The Syracuse University Campus as a Laboratory for Sustainability (CALS) program awarded four projects funding in May 2019. The Syracuse University Climate Action Plan, which was released in 2009, provided the competitive funding as part of the CALS program, overseen by a team of faculty and staff from across the University. The program merges academic scholarship with the University’s broad initiative to meet energy efficiency goals while having our faculty and students use our campus as a testbed for innovative ideas.
The following four projects were awarded funding in May 2019:
Bee Orange, Honey Bee; Lisa Olson-Gugerty, associate teaching professor of public health, Falk College; $9,988.94
Honeybees are a unique group of pollinators. They sip nectar to fuel their flight and actively gather large amounts of pollen to feed themselves and pollinate local plants and vegetation. Their contribution as a pollinator helps support one-third of the world’s food production, as well as the reproduction cycle of hundreds of bee-friendly plants. This, in turn, benefits the local ecosystem and cultivates biodiversity. Unfortunately, North American beekeepers are experiencing high colony loss due to a variety of diseases, the use of pesticides and the reduction of pollinator-friendly and native plantings. To help bolster the local ecosystem and biodiversity, we will establish honeybee hives on Syracuse University grounds, offer educational workshops on beekeeping for the University and local communities, and support bee-friendly initiatives throughout the University.
Does the School of Design Care About Environment?; Louise Manfredi, assistant professor of industrial and interaction design, School of Design, College of Visual and Performing Arts; $17,670
The overarching goal of this research is to strategize systematic ways to use materials more sustainably and responsibly in the School of Design (SoD). It is intended that this effort between faculty, staff and students will begin a sustained conversation about the excessive landfill waste generated by projects undertaken within the building and determine ways in which the outcomes could be self-sustaining. SoD will collect data on the types and volume of waste specific to studio materials and supplies, determine to what extent students are able to share and reuse materials through student-designed material collection points on participating floors in the SoD, explore whether attitudes toward sustainable material use can be altered when confronted by accumulated waste over the course of an academic year and begin to evaluate alternative materials that are less damaging for the environment and examine methods to reduce material wasting behaviors.

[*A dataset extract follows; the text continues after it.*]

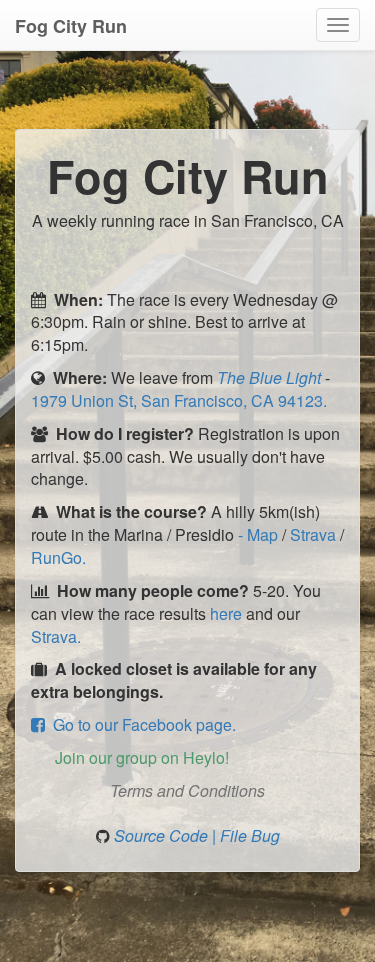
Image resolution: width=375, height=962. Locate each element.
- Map (260, 534)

Revised Integrated Anaerobic Digester and Fuel Cell Power System; Jeongmin Ahn, associate professor, mechanical and aerospace engineering, College of Engineering and Computer Science; $18,240
The objective of this proposal is to deliver a proof-of-concept integrated anaerobic digester with a flame-assisted fuel cell that can convert municipal and agricultural waste into heat and electricity efficiently and inexpensively. The unit will be used as an educational tool for the undergraduates and graduates to integrate science, technology, engineering and mathematics (STEM) through hands-on, real-world sustainable energy generation in the classroom. The research plan focuses on understanding and replicating the parameters in the field for digesters utilizing agricultural and municipal waste to enable research and development of a combustor and fuel cell that are inexpensive, durable and commercially viable.

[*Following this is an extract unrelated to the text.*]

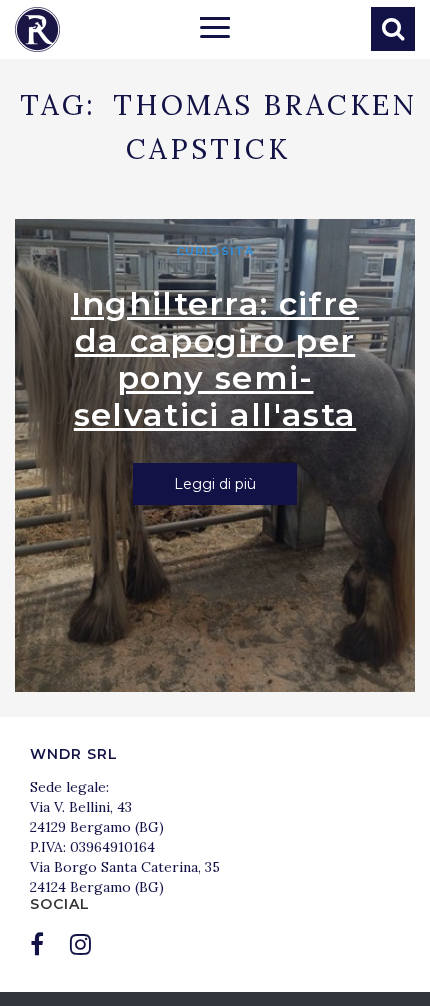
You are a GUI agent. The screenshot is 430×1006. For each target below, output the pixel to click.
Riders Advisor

Developing Hands-on Course Components on Smart Storm Water Management Strategies; Baris Salman, assistant professor, civil and environmental engineering, College of Engineering and Computer Science; $10,000
The main goal of this proposal is to develop course components on Smart Stormwater Management to enhance our students’ exposure to these critical advancements. The hands-on course components will be designed primarily to enhance the educational opportunities offered in CIE 639/ECS 636 Sustainable Development and Infrastructure Management, a graduate-level class offered by the primary investigator, Baris Salman. Students will be involved in constructing a sensor network on South Campus drainage networks featuring both green and gray infrastructures. The sensor network will comprise of wireless sensors that can measure and record various characteristics (e.g., velocity and flow, water quality, water level, etc.) of the stormwater in the drainage systems. An electronic tablet will be used to collect the data from different wireless sensors. Students will use the smart Product Lifecycle Management (sPLM) platform to store, analyze and interpret the collected data. These hands-on components will be supported by other educational activities, such as analyzing stormwater drainage network, generating digital brochures and communicating efforts and findings trough presentations. It is anticipated that the proposed work will have a considerable impact in raising the human capital (improvements in students’ skills, knowledge, retention and satisfaction). This project can also be used as leverage in securing future research grants on smart infrastructure management.
The next round of funding is available for projects undertaken starting May 16, 2020, through June 30, 2021. All proposals must clearly address how the projects relate to climate disruption and include outreach or educational activities that promote awareness of sustainability issues on the Syracuse University campus. Projects may include faculty or student research, applied research, campus infrastructure or landscape projects, outreach campaigns, service projects or course development.
The call for proposals and application materials can be found at sustainability.syr.edu/cals. The deadline for submission of proposals is 11:59 p.m. on March 18, 2020.